Once Again, Karlheinz Schreiber
The ubiquitous Karlheinz Schreiber has lost his latest round of legal whack-a-mole. This morning, the Supreme Court of Canada rejected his application for leave to appeal the most recent court decision allowing his extradition to Germany.
Germany initially requested Mr. Schreiber’s extradition on August 27, 1999. Since then, he has sought leave to appeal to the Supreme Court of Canada no fewer than five times, and obtained it once (not counting his earlier trip to the SCC in 1998, challenging Canadian assistance to a Swiss investigation). He managed to delay the first court decision on the merits of his extradition until 2004, through an array of preliminary motions, as well as a concurrent lawsuit against Germany itself. After losing at the Ontario Superior Court, he continued appealing for another three years, while also seeking judicial review of the Minister of Justice’s surrender order. He then sought judicial review of the decision of the new Minister not to rescind the decision of the previous Minister. Having at this point struck out at the Ontario Court of Appeal three times, he launched another judicial review application in Federal Court. Finally, he brought yet another judicial review application in Ontario to, in the Court’s words, “reconsider the surrender decision made by a previous Minister of Justice and confirmed by another Minister of Justice.” (This, by the way, is the decision for which leave to appeal was just denied.)
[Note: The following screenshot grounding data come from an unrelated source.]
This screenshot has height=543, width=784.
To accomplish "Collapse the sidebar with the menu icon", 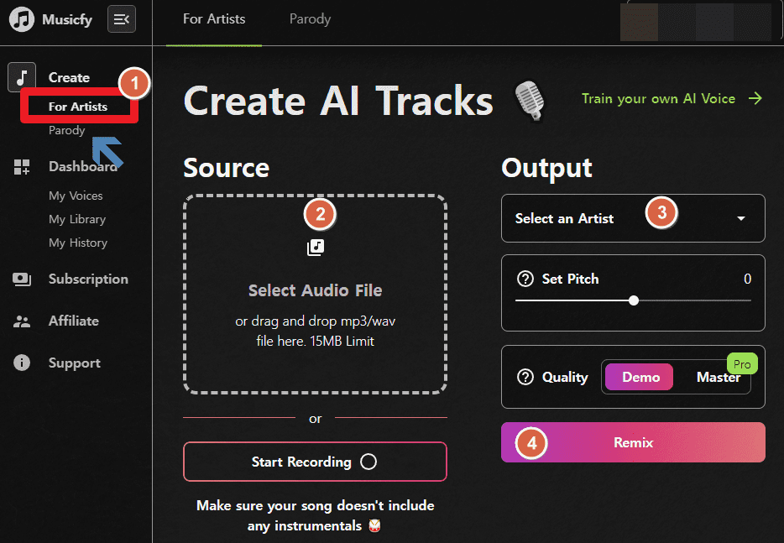I will (122, 19).
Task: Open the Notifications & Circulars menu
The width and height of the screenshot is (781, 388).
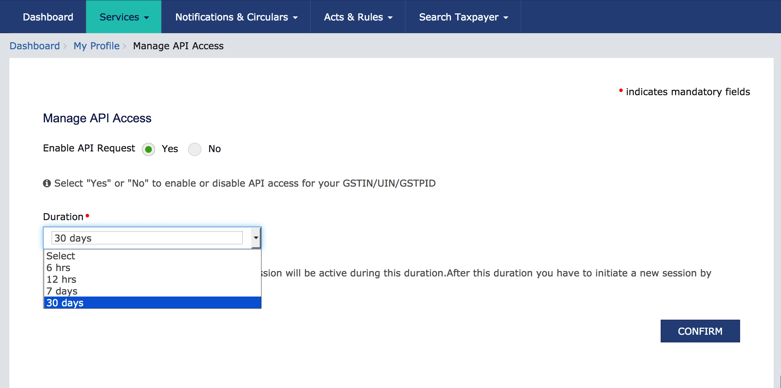Action: coord(232,17)
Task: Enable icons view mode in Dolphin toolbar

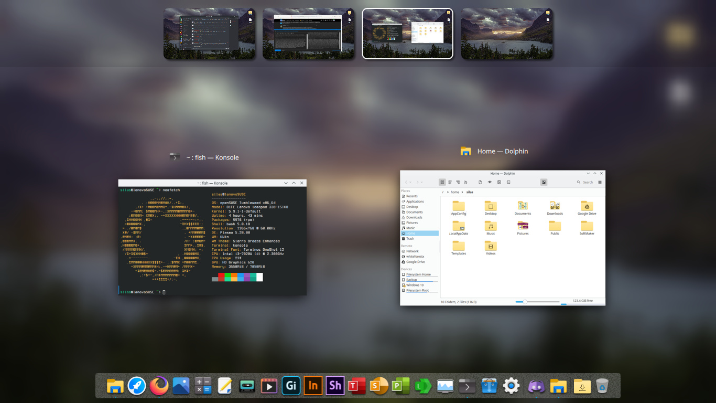Action: (442, 182)
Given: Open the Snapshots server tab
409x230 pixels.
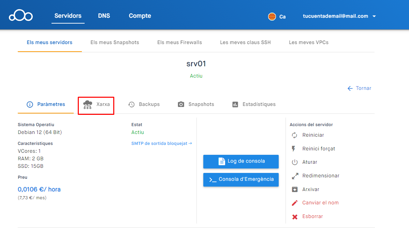Looking at the screenshot, I should (x=196, y=105).
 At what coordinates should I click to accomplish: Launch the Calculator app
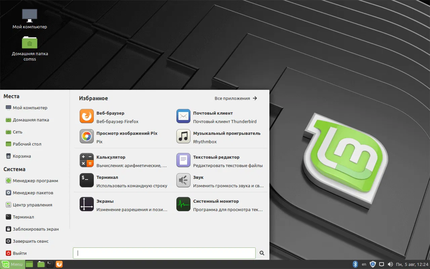point(111,160)
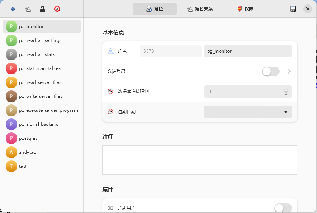
Task: Click the save icon in the title bar
Action: (293, 8)
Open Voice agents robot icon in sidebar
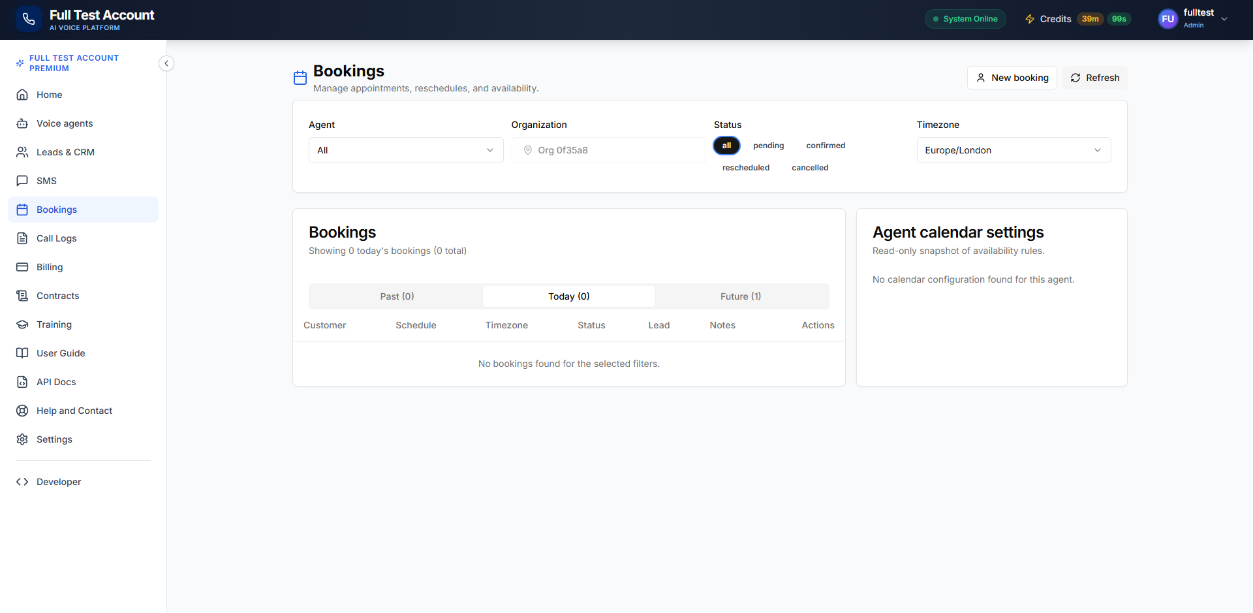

And, of course, even with his latest loss, Mr. Schreiber has guaranteed that he will be around for at least several more months, since the current Minister announced back in March that he would not be extradited until he has participated in the public inquiry on his business dealings with Brian Mulroney.
For sheer persistence, this must win some kind of record. I have to admit, I’d love to eavesdrop on the conversation when our government tries to explain to Germany why we can’t seem to extradite this fellow already.